[Data extract]:
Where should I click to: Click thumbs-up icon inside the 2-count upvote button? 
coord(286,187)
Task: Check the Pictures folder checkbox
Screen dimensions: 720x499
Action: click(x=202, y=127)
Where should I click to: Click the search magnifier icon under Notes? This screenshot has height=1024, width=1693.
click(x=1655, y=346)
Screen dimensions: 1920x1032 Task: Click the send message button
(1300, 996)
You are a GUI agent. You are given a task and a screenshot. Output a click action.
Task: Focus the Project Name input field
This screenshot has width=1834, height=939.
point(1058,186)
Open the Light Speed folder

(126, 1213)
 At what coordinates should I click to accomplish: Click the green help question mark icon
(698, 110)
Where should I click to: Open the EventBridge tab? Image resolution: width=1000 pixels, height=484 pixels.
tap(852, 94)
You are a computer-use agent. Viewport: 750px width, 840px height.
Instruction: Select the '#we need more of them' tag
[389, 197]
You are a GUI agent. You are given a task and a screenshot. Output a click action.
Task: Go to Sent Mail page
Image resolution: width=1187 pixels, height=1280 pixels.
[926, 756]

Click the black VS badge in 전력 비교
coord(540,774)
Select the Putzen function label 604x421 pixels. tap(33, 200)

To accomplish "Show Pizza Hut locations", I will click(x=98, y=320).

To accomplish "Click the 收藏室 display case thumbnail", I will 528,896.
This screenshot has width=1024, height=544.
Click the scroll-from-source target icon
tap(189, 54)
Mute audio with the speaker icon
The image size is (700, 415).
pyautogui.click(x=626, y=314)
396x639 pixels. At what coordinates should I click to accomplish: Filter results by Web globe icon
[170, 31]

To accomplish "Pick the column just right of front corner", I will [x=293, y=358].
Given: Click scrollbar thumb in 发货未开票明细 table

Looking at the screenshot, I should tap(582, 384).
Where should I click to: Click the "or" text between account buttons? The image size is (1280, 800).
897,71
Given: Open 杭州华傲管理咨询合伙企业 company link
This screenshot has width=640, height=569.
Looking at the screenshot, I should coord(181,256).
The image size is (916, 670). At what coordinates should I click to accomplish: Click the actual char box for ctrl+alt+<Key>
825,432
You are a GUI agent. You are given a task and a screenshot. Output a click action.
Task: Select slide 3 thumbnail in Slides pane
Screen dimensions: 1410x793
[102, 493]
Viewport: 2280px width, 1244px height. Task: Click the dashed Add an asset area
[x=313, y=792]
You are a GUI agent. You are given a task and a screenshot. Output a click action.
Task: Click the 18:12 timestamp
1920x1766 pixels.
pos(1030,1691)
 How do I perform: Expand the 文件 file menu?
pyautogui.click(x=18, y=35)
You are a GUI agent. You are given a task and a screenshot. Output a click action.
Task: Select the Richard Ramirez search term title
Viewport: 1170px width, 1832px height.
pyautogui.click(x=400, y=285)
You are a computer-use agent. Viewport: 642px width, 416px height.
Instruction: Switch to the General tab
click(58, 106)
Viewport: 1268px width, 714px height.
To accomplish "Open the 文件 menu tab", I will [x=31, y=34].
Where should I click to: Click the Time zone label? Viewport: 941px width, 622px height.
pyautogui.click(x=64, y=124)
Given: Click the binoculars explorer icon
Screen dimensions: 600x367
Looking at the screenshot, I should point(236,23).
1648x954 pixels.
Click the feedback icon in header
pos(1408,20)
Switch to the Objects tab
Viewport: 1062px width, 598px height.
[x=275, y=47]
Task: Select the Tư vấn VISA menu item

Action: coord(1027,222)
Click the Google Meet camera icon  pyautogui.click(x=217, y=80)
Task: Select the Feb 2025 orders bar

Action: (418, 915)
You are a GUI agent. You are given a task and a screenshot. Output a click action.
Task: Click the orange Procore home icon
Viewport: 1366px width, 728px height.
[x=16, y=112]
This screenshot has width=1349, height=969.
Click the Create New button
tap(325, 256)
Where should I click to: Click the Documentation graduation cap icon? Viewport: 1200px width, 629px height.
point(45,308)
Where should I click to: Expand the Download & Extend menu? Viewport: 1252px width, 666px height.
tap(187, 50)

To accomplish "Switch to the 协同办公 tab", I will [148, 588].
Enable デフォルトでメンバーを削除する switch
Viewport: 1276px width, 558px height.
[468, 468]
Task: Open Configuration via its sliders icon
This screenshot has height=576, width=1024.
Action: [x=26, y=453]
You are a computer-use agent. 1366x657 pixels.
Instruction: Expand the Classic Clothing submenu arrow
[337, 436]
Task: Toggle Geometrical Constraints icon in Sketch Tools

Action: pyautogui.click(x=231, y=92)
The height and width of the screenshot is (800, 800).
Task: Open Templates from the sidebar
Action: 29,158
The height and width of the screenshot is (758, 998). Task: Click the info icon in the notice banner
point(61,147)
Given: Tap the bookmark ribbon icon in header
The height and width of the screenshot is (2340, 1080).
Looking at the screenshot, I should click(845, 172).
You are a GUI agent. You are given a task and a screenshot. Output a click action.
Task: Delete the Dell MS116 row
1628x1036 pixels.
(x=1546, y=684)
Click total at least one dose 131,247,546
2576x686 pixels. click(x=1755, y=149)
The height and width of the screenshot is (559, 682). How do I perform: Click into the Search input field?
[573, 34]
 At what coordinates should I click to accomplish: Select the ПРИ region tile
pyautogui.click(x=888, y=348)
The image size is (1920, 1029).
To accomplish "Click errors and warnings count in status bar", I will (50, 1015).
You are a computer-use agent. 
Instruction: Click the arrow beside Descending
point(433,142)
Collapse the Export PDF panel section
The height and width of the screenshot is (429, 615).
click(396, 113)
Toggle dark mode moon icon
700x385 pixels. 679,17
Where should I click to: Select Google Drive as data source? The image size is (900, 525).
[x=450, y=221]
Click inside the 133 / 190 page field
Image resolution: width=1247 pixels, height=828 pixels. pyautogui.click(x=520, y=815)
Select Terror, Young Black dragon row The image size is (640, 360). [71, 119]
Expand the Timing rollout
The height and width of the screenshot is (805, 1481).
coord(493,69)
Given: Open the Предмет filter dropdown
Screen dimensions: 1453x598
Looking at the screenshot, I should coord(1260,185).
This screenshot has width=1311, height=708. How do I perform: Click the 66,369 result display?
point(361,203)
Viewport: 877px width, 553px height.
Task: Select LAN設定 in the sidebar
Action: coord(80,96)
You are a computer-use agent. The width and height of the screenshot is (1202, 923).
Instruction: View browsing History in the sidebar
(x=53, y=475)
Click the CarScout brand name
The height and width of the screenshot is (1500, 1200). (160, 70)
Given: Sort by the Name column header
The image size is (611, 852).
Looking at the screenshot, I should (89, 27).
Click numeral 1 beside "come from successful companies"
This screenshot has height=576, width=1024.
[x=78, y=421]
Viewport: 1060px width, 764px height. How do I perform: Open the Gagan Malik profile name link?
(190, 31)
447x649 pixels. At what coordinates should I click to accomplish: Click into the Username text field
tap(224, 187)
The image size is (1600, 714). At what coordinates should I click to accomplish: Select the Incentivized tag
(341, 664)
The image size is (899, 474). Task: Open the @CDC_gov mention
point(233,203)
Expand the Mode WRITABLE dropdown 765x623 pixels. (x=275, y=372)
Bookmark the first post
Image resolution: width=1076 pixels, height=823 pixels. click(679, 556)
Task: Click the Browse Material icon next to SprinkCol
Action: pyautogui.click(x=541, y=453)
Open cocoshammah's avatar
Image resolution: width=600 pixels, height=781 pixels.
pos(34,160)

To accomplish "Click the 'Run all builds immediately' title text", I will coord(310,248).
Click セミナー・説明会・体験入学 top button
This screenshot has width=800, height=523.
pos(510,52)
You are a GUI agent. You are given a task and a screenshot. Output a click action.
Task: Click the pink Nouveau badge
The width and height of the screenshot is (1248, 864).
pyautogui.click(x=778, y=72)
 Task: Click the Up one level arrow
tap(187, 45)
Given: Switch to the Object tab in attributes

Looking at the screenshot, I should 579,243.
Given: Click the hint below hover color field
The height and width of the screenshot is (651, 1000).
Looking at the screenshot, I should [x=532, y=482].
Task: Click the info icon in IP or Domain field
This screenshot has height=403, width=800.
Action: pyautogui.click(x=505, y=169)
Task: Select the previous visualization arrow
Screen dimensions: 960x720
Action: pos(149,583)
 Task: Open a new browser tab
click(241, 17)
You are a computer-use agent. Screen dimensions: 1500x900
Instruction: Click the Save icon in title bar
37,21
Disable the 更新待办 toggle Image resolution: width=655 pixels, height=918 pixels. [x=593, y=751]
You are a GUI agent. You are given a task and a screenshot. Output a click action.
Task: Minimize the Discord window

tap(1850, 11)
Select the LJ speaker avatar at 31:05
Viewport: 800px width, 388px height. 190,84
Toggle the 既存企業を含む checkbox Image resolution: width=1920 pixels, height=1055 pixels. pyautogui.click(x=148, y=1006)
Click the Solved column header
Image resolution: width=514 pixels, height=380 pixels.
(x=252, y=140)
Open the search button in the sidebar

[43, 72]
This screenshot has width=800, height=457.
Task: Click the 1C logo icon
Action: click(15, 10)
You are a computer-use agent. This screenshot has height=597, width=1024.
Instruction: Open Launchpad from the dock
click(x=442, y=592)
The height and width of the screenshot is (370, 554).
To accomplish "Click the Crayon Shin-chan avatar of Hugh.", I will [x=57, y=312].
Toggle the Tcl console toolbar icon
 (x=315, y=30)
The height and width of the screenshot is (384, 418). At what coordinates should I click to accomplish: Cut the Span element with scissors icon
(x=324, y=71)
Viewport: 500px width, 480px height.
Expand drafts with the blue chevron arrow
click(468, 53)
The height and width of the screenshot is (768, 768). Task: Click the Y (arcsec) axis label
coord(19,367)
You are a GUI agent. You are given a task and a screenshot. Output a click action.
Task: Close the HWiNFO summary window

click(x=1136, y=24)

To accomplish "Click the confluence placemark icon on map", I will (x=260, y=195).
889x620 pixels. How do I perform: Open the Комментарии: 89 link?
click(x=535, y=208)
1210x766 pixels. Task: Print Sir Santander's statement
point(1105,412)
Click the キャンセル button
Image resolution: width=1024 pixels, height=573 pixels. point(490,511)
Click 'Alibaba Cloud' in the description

[Directions]:
If a line in the records contains the word "dropdown", copy it.

[Exercise response]:
Given: Open the Предмет filter dropdown
Expand the Mode WRITABLE dropdown 765x623 pixels. (x=275, y=372)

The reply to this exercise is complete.